- Country: Sri Lanka;
- Location: Sapugaskanda;
- Coordinates: 6°57′40″N 79°57′39″E﻿ / ﻿6.9611°N 79.9609°E
- Status: Operational
- Commission date: May 1984;
- Owner: EGL;

Thermal power station
- Primary fuel: Heavy fuel oil;

Power generation
- Nameplate capacity: 160 MW;

= Sapugaskanda Power Station =

Power station in Gampaha District, Sri Lanka

The Sapugaskanda Power Station is a 160-megawatt base load thermal power station located in Heiyanthuduwa, adjacent to the Sapugaskanda Refinery, in the Western Province of Sri Lanka. Originally built and operated by the CEB, the facility was transferred to the state-owned EGL following the unbundling of the national power sector in 2026.

== History ==
The power station was established to provide grid stabilization and intermediate generation capacity for the Colombo metropolitan area. Due to its proximity to the country's main oil refinery, it was strategically positioned to easily procure fuel. The facility was developed in multiple phases, beginning with the commissioning of "Station A" in 1984, followed by two major expansions forming "Station B" in the late 1990s.

On 9 March 2026, following the enactment of the Sri Lanka Electricity Act No. 36 of 2024, the CEB was dissolved. The ownership, assets, and operational responsibilities of the Sapugaskanda Power Station were officially transferred to the newly incorporated generation entity, Electricity Generation Lanka.

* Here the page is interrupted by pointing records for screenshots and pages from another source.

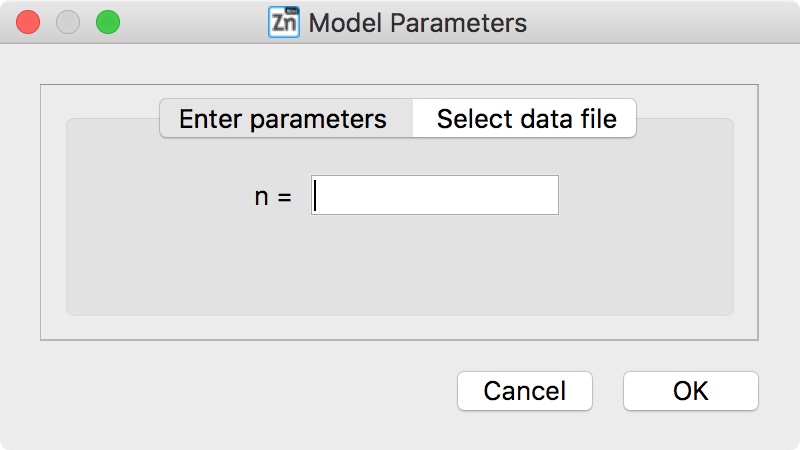Focus the n = text input field
Screen dimensions: 800x450
[x=435, y=195]
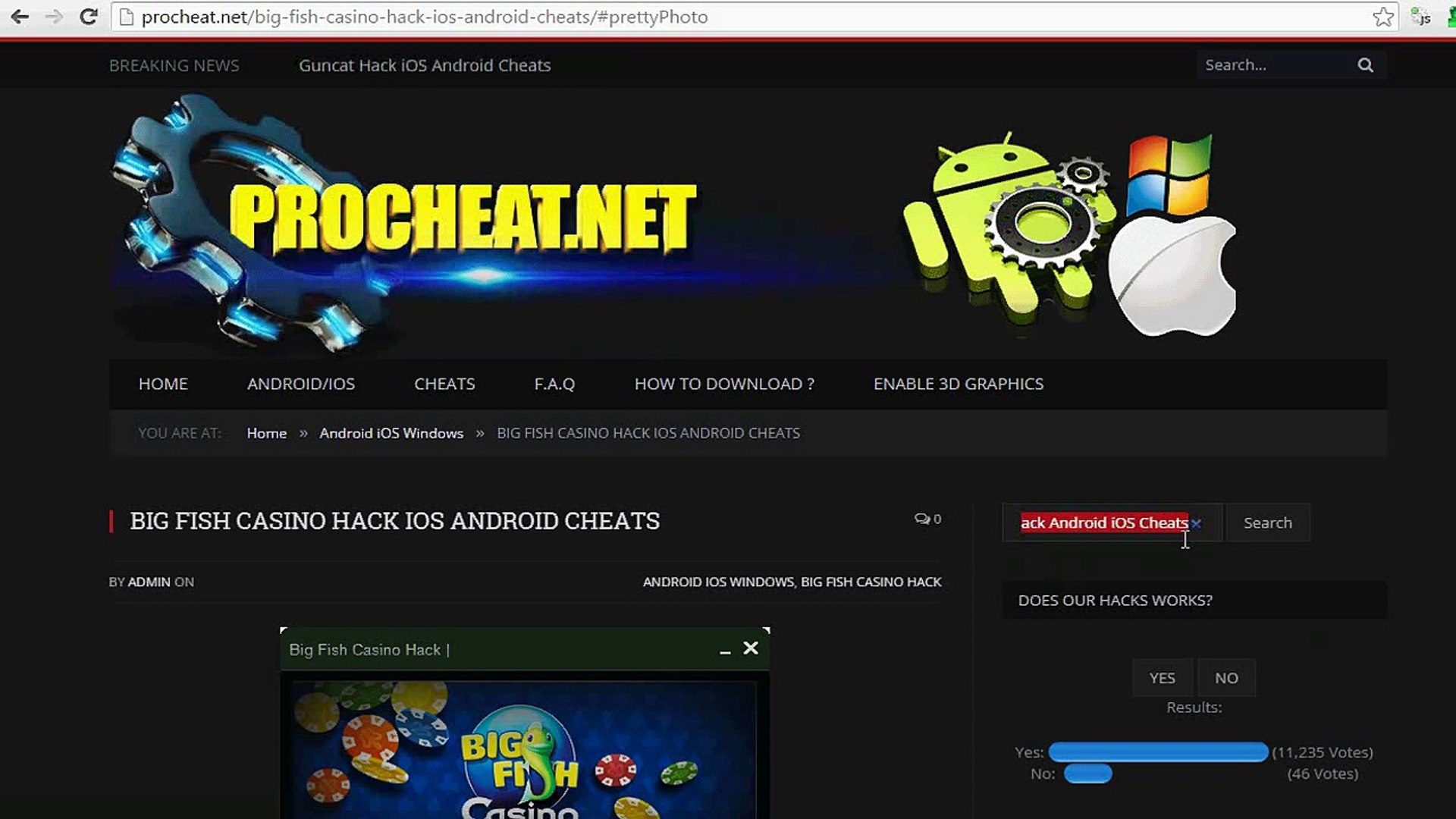The height and width of the screenshot is (819, 1456).
Task: Click the blue Yes votes result bar
Action: pyautogui.click(x=1158, y=752)
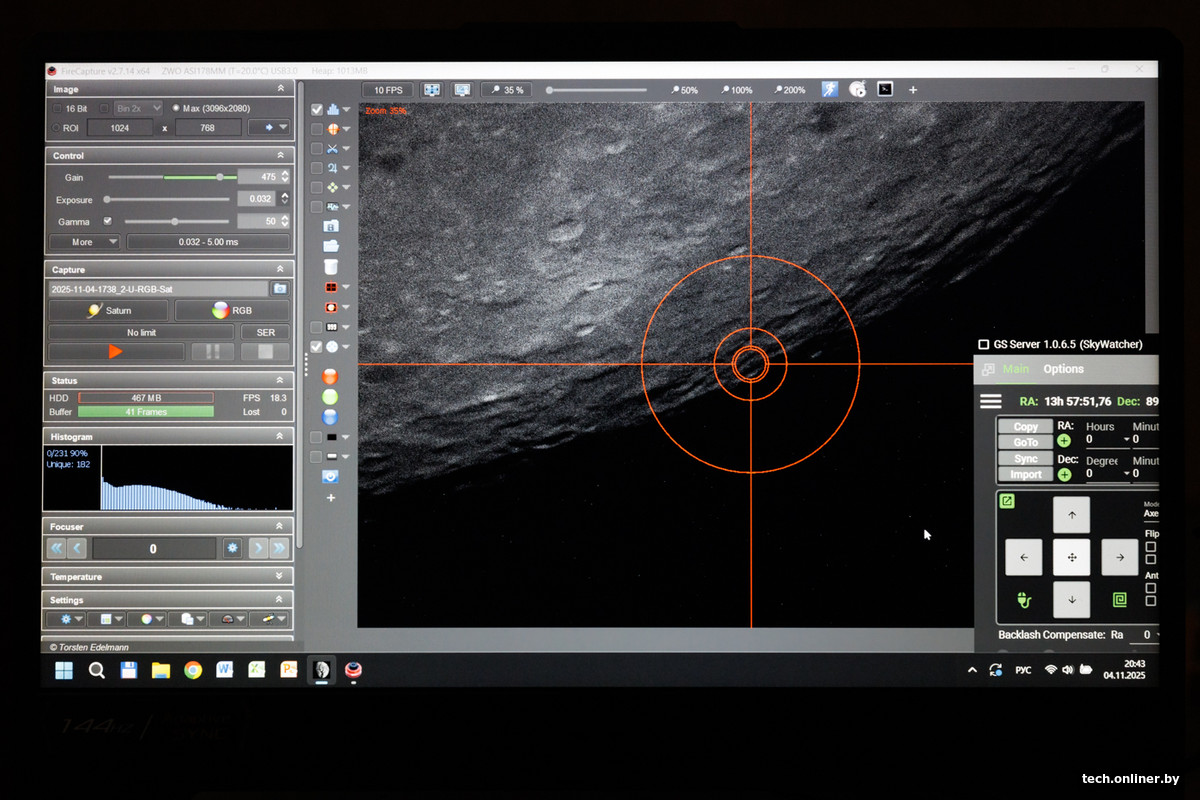Select the Main tab in GS Server
This screenshot has width=1200, height=800.
click(x=1015, y=369)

== Infrastructure and specifications ==
The facility has a total installed capacity of 160 MW and is structurally divided into two primary generating divisions: Station A and Station B.

=== Station A ===
Commissioned between May and October 1984, Station A has a total capacity of 80 MW. It is equipped with four V-type 20 MW PC 4.2 diesel engines manufactured by SEMT Pielstick. Each of these engines is coupled with a 25.6 MVA generator manufactured by Alsthom Atlantique. To manage engine temperatures, Station A utilizes a dedicated cooling tower.

=== Station B ===
Station B also has a total capacity of 80 MW, comprising eight 10MW diesel engines (model 8L 58/64) manufactured by MAN B&W. Each engine is coupled with a 12.9MVA generator manufactured by Siemens. Unlike Station A, Station B utilizes a radiator bank for its cooling water system.

The development of Station B was executed in two phases:
- Station B1: Consists of four 10 MW units, commissioned in September 1997.
- Station B2: Consists of an additional four 10 MW units, commissioned in October 1999.

== Operations ==
The power station relies primarily on HFO for steady power generation. Standard diesel fuel is utilized for the startup and shutdown procedures of the engines. The fuel is delivered directly from the adjacent Sapugaskanda Oil Refinery and stored in the power station's tank farm.

To maintain the correct viscosity of the heavy fuel oil, exhaust gases from the engines are captured and used to produce hot water, which subsequently heats the HFO prior to combustion. Both fuel and lubricating oils are purified on-site using Alfa Laval centrifuges.

The generators in both stations produce electricity at 11 kV. This voltage is stepped up to 132 kV through five step-up transformers. The power is then exported to the national grid via two 132 kV overhead transmission lines, which connect to the nearby Heiyanthuduwa Substation.